▶ _WHAT THE TASK REQUIRES_
Reproduce every entry word for word. Drop all pictures from the copy.

▶ _INPUT_
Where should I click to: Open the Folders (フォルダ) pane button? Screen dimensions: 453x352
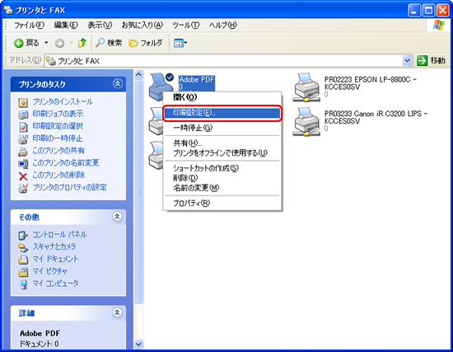(145, 43)
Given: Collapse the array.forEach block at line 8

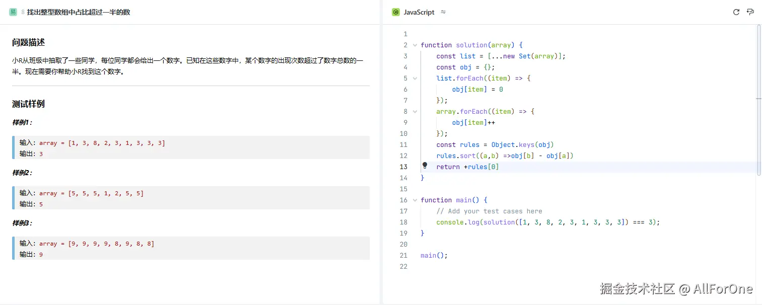Looking at the screenshot, I should pyautogui.click(x=414, y=111).
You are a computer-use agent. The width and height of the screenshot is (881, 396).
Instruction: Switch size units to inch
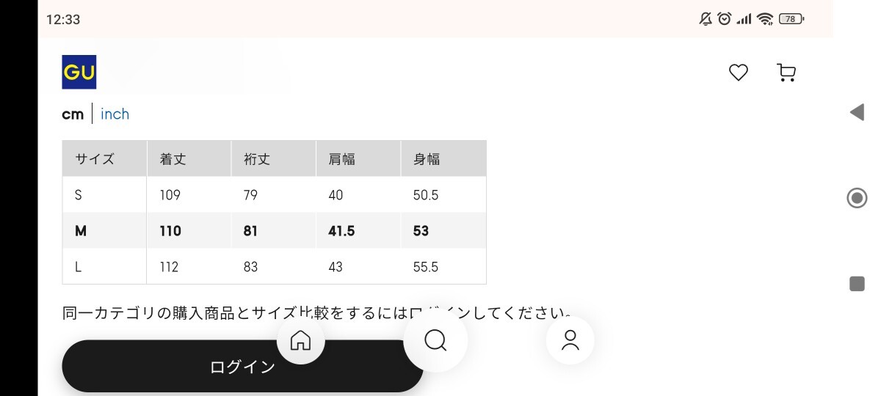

▶ _EXERCISE SOLUTION_
Where should I click to: Open the Folders (フォルダ) pane button? Screen dimensions: 453x352
(145, 43)
Given: Collapse the array.forEach block at line 8

Looking at the screenshot, I should pyautogui.click(x=414, y=111).
You are a computer-use agent. The width and height of the screenshot is (881, 396).
Instruction: Switch size units to inch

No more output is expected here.